Tips and Tricks Using the Continue extension

  • You may want the Continue extension chat area on the right side of VS Code to make it more like the Github Copilot experience. To do that, just drag the Continue icon from the left side menu over to the right side of VS Code and release.

  • Code completion will automatically start working as you type your code or add a comment. You simply simply hit tab to accept the code suggestions.

  • You can add context and references to the chat box by clicking the @ symbol.

  • Selecting code and hitting Command + L is a great way to add a reference to the chat box to ask a question.

  • Selecting the code and hitting Command + I starts edit mode where you can make a request to refactor or fix code.

  • You can cancel a request by hitting Command + Backspace which is useful if a request is taking too long or you changed your mind.

Troubleshooting

Continue extension error

If you experience an error with Continue indicating it is unable to connect to the local Ollama instance, head over to Terminal and make sure your instance of Ollama is still running.
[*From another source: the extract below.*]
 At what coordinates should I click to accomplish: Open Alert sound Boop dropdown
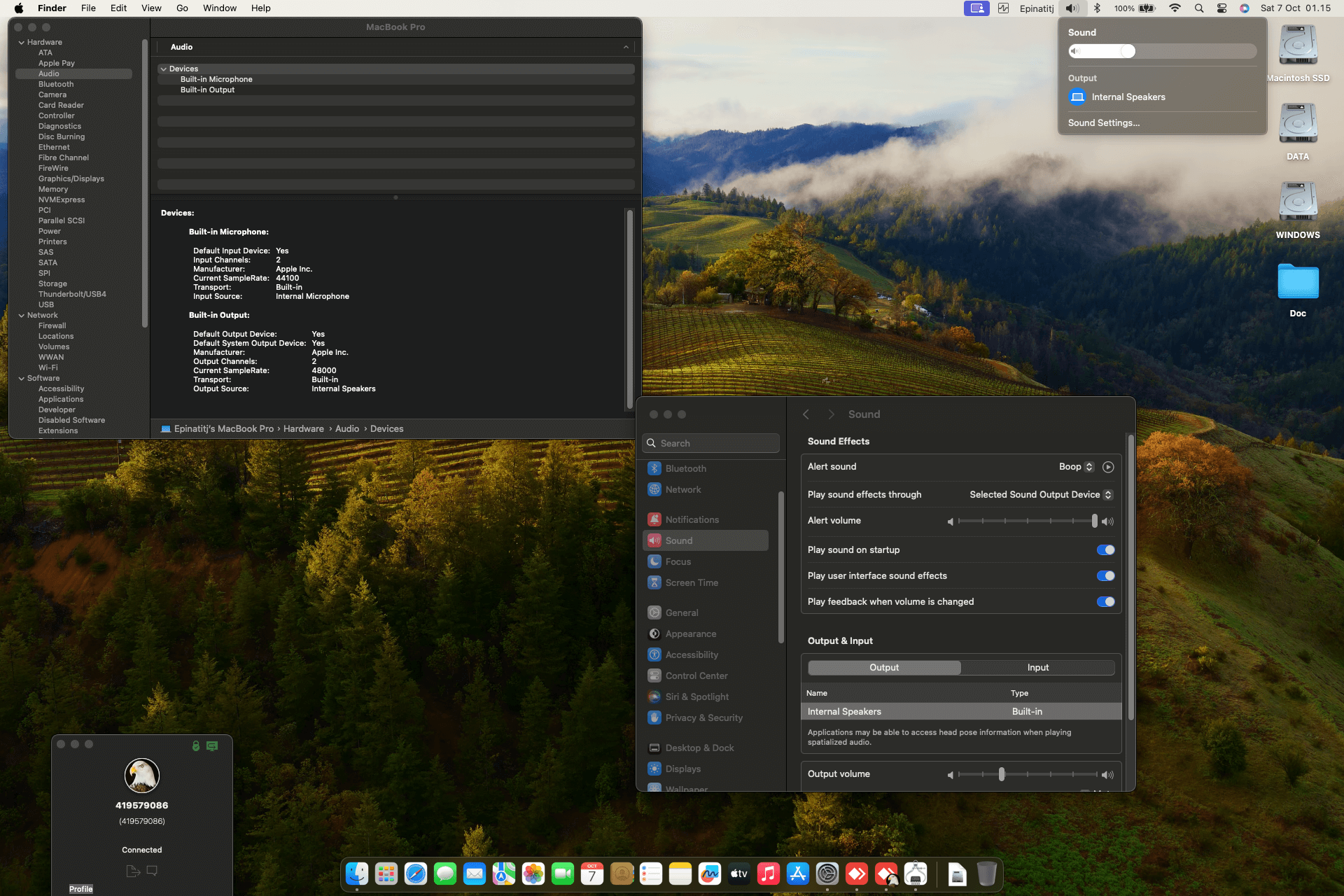1076,467
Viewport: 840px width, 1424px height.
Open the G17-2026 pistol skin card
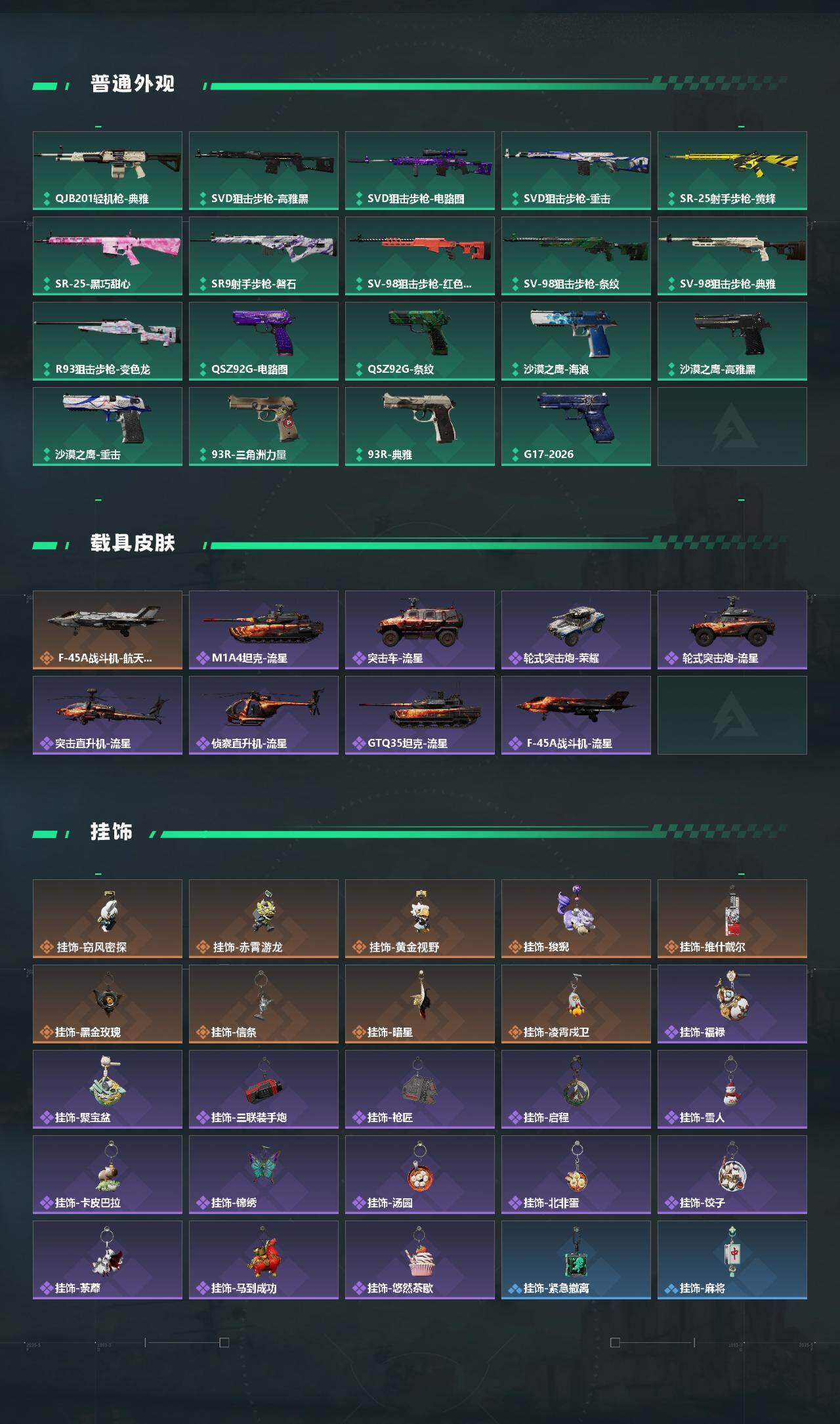pos(576,427)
Just run ollama run qwen2.5-coder:3b-instruct-fp16 again to start it back up (be sure to replace the model name with the one you are using).

Poor Response Time?

Try running a smaller model variant such as:

  • qwen2.5-coder:3b-instruct-q4_K_M for the 3b parameter variant with q4_K_M quantization (Same size model but with compression to make it faster).
  • qwen2.5-coder:1.5b-instruct-fp16 for the 1.5b parameter variant with fp16 precision (Smaller model with high precision).
  • qwen2.5-coder:1.5b-instruct for the 1.5b parameter variant with q4_K_M quantization (Smaller model with compression which is the fastest)

Congratulations

You made it to the end of this very long guide where we covered the hardware requirements, the different types of models and how to select them, along with how to bring it all together with Ollama and Continue. I hope you found this article helpful as you explore the world of AI-assisted development. Happy coding!